SIOUX FALLS, S.D. (KELO) — The collapse of the Silicon Valley Bank in California made it one of the largest bank failures in U.S. history.

It shows that even big banks are vulnerable.

“This is in some ways very classic, almost surprisingly so, in that the vulnerability here is fundamental to banking,” said Dr. Joseph Santos, the director of Director of the Ness School of School of Management Economics at South Dakota State University.

Banks function on the ability to borrow on the short term from depositors to make loans for the long term, Santos said.

SVB also invested in termed Federal Treasury notes, which are typically “a super safe” investment because the treasury is not going to default on paying those notes, he said.

But the federal treasury has been raising interest rates and that became a pitfall for the SVB, say Santos and Matt Paulson of Sioux Falls, an entrepreneur who works with start-ups, community investment and others.

The two men commented on SVB for which they had more knowledge than the collapse of Signature Bank in New York.

“It’s fine as long as long they hold them to maturity,” Paulson said of (long-term) treasury bonds. “The value goes up and down; you are not really impacted by that. But if you are forced to sell them before maturity date, you could get less value.”

If you buy at 3% and the interest rate goes up 5%, the treasury goes down in value if you are forced to sell.

Santos said it may be easy for him to say in Brookings that SVB management should have been more aware of its risks. It needed more discrepancy in terms of the maturity of its debts and maturity of its assets “to make sure you don’t get squeezed. They were a little less on guard then what you’d like to see,” Santos said.
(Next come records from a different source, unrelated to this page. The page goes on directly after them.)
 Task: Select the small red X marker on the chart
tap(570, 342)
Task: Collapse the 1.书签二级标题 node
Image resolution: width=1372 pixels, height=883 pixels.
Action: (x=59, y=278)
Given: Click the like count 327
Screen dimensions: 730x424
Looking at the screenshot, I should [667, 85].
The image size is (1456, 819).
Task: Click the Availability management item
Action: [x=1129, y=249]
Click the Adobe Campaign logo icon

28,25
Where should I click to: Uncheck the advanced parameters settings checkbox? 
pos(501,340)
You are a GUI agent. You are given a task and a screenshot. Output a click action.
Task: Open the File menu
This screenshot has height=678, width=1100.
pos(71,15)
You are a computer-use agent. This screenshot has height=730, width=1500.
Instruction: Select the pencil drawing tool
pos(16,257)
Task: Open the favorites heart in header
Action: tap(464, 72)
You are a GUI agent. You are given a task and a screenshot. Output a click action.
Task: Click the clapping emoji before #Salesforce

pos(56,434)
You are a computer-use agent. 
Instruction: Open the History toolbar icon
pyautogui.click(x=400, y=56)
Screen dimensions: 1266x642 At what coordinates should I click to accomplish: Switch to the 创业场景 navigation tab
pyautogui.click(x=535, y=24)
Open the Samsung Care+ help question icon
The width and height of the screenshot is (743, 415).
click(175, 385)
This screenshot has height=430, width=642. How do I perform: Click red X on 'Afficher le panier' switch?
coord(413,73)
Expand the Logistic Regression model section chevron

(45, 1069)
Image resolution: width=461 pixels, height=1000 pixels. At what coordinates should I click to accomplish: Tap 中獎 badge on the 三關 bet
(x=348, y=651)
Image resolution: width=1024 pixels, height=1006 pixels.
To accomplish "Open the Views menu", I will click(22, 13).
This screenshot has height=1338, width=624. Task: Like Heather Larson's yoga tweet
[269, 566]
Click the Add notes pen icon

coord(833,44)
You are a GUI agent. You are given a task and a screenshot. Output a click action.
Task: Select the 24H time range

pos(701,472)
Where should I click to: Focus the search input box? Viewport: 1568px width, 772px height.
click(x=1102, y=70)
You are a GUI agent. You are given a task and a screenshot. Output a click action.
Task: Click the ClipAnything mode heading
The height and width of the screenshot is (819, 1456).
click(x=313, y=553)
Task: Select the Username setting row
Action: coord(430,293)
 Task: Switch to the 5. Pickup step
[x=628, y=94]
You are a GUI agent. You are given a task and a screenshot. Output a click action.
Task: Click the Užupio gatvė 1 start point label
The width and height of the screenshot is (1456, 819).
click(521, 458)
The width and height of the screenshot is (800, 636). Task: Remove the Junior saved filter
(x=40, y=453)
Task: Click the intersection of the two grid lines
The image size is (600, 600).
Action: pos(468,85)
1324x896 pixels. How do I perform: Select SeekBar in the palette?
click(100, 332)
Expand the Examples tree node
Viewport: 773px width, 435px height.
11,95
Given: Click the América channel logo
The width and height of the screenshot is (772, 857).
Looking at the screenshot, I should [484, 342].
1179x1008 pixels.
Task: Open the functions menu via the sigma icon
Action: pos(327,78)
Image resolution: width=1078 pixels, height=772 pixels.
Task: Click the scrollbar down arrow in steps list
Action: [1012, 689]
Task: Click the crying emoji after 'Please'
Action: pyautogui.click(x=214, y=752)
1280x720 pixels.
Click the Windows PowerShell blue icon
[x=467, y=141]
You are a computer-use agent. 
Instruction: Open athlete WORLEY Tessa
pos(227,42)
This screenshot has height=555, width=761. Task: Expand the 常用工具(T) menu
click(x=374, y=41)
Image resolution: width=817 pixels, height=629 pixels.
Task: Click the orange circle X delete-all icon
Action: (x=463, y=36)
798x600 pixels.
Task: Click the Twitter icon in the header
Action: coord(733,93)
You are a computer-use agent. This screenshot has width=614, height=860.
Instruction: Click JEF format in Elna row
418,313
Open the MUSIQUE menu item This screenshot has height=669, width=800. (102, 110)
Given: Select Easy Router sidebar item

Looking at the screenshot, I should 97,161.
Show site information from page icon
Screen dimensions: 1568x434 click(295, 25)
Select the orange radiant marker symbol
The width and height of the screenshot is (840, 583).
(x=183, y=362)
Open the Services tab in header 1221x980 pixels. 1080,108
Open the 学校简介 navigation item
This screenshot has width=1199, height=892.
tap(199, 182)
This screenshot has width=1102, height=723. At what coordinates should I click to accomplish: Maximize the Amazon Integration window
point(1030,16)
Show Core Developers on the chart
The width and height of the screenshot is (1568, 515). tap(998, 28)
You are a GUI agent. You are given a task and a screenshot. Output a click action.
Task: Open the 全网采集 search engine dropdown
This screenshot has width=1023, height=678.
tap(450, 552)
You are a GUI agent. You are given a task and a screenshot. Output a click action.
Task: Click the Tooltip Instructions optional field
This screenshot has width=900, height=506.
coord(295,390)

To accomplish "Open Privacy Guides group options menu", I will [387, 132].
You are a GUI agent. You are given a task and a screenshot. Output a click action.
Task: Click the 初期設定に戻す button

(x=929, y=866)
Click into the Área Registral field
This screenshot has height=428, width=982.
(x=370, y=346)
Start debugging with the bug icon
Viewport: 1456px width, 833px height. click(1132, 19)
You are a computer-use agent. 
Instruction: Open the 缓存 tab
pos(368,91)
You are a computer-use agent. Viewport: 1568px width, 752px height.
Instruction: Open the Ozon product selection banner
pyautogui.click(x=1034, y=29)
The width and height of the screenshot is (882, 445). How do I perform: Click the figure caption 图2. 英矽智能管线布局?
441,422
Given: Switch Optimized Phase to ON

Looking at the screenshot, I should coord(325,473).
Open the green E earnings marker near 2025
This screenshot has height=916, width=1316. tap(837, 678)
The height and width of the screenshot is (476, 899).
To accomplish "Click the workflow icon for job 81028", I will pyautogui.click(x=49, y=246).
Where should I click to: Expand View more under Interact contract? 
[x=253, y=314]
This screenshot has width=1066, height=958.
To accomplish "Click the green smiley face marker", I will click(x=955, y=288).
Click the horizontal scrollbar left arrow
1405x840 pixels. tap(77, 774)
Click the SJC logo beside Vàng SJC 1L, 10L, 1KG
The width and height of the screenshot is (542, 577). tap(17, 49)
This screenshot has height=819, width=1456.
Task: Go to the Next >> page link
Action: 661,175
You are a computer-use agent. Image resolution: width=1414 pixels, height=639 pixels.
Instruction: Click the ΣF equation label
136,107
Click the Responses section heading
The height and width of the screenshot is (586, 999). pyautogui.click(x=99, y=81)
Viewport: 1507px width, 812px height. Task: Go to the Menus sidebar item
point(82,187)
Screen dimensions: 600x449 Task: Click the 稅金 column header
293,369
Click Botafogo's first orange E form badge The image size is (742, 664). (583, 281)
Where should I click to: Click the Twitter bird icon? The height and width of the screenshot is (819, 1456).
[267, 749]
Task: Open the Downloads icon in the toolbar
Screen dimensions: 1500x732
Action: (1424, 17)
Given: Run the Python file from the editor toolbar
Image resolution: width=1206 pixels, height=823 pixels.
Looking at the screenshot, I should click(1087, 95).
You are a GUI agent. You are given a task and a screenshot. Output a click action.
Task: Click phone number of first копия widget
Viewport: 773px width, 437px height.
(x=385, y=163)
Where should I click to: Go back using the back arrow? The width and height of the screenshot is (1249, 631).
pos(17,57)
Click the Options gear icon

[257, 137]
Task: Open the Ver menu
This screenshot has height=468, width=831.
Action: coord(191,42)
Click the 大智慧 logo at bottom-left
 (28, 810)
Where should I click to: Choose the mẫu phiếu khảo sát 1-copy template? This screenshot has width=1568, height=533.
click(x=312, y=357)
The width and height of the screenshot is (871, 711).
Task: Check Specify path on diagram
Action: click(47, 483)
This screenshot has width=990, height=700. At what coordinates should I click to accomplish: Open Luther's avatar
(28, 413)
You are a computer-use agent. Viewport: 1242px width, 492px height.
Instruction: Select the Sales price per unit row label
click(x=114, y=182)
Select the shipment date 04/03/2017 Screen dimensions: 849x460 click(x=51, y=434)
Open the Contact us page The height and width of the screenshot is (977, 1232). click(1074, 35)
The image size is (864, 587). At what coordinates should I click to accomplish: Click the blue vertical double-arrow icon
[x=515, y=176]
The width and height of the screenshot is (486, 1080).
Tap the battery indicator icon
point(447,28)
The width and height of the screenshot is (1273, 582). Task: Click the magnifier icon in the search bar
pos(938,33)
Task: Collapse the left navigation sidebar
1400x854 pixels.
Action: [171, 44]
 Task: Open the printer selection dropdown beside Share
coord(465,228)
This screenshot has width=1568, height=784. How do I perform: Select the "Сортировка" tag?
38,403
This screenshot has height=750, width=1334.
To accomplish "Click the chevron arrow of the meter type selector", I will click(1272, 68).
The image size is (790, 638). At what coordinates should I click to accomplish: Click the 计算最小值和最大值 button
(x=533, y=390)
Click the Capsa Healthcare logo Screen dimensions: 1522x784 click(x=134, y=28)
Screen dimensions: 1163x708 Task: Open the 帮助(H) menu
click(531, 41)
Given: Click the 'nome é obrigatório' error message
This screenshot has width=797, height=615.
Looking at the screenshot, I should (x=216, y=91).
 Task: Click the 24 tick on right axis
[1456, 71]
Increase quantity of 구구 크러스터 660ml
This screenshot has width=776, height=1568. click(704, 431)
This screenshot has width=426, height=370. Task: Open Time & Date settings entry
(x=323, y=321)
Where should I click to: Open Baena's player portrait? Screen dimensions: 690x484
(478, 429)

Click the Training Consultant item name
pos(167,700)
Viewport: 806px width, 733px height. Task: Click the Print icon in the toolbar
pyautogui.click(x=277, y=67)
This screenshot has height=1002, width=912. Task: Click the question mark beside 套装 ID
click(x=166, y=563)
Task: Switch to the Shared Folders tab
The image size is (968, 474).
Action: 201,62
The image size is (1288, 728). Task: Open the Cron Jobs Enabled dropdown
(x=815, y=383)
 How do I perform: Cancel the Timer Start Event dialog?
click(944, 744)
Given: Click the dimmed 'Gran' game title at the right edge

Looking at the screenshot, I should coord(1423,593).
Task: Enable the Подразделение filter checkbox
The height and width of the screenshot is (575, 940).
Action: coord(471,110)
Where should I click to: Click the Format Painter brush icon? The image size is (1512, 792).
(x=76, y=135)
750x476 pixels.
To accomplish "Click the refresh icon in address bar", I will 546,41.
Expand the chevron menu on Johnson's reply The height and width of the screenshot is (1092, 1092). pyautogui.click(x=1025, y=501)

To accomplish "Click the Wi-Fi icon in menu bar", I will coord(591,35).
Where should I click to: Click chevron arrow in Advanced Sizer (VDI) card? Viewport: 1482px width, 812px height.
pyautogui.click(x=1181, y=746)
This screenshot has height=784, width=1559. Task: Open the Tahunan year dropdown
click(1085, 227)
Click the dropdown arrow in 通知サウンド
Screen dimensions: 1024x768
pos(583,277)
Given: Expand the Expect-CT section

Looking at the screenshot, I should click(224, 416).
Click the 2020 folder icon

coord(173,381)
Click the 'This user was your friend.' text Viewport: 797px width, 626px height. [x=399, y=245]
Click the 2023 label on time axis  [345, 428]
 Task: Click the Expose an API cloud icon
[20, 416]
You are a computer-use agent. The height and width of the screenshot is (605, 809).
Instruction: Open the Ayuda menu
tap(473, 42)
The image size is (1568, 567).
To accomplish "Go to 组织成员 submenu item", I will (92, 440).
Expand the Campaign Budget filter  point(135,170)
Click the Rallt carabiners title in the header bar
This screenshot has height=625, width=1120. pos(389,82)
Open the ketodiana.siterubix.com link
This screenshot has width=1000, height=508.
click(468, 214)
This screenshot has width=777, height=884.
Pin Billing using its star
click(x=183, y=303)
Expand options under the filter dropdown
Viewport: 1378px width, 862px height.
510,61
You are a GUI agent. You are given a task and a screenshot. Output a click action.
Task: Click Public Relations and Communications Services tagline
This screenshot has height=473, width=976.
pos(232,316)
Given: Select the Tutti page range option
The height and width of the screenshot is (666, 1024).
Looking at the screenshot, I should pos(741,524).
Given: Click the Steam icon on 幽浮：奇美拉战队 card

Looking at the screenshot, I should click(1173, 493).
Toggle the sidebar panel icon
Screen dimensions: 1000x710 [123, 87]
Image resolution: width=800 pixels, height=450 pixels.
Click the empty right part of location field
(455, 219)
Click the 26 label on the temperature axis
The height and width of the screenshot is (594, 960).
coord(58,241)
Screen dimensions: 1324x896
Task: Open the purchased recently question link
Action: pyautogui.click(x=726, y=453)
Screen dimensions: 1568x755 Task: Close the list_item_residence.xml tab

The heavy investment in federal treasuries at this point along with many depositors who had more money in the bank than the $250,00 FDIC insured maximum made the bank even more vulnerable, Santos said.

SVB had recently reported that it took a $1.8 billion loss as it sold some bonds and securities to help offset a drop in stocks.

“Depositors got scared that the bank had taken too many losses by investing in long-term treasuries that declined in value,” Paulson said.

Depositors began “an old fashioned run” on the bank to withdraw their money, Paulson and Santos said.

Santos said it was a run but depositors wanted to withdraw money that was not insured, which makes the SVB situation slightly different from other banks.

Perception of the role SVB had with venture capitalists and the risk of start-ups also played a role in the uneasiness of depositors, Santos said.

“SVB did have kind of a reputation of making loans that were too generous to start-ups,” Paulson said. SVB wanted to be the popular start-up bank, “They had to take on more risk then they should have…,” Paulson said.

Paulson did have an account with SVB but that client also worked with another bank.

When SVB needed cash for depositors and to offset losses, the cash wasn’t all there.

“It’s a liquidity crisis,” Santos said. “The bank can’t get the liquidity it needs at the moment as opposed to a default.”

The collapse happened quickly.

“The bank was solvent on Wednesday and Thursday…,” Paulson said. By noon Friday, regulators stepped in.

The federal government took over SVB operations. It will guarantee all deposits, which includes those over the FDIC maximum insured rate of $250,000.

The federal government wanted to stop the “fire sale” of treasury bonds by providing a loan, Santos said.

“Rather then sell in fire sale, we will lend to you (money),” Santos said. The treasuries are used as collateral on the loan, he said.

The federal government’s action was appropriate, Santos and Paulson said.

“I suspect the contagion is contained,” Santos said of the situation.

“All the short-term chaos I think has subsided,” Paulson said. “I just think the long-term, underlying risks are there.” The long-term risk includes banks with heavy investment in long-term treasuries, he said.

Paulson said Monday morning the stock market did not appear to be responding negatively to the SVB and Signature situations. The stocks of some banks were down, he said.

Neither expect any local or regional banks to experience anything similar to the SVB incident.

Santos said SVB is a different type of bank then what is found in the Midwest. It would be unusual to find banks with so many depositors above $250,000, he said.

Banks that invest in manufacturing and other types of investment would also be less vulnerable to the SVB situation, Santos said.

Paulson said smaller, regional banks tend to be conservative with risk.

However, there are some banks that could collapse within the week or coming months, if they have similar characteristics to SVB, he said.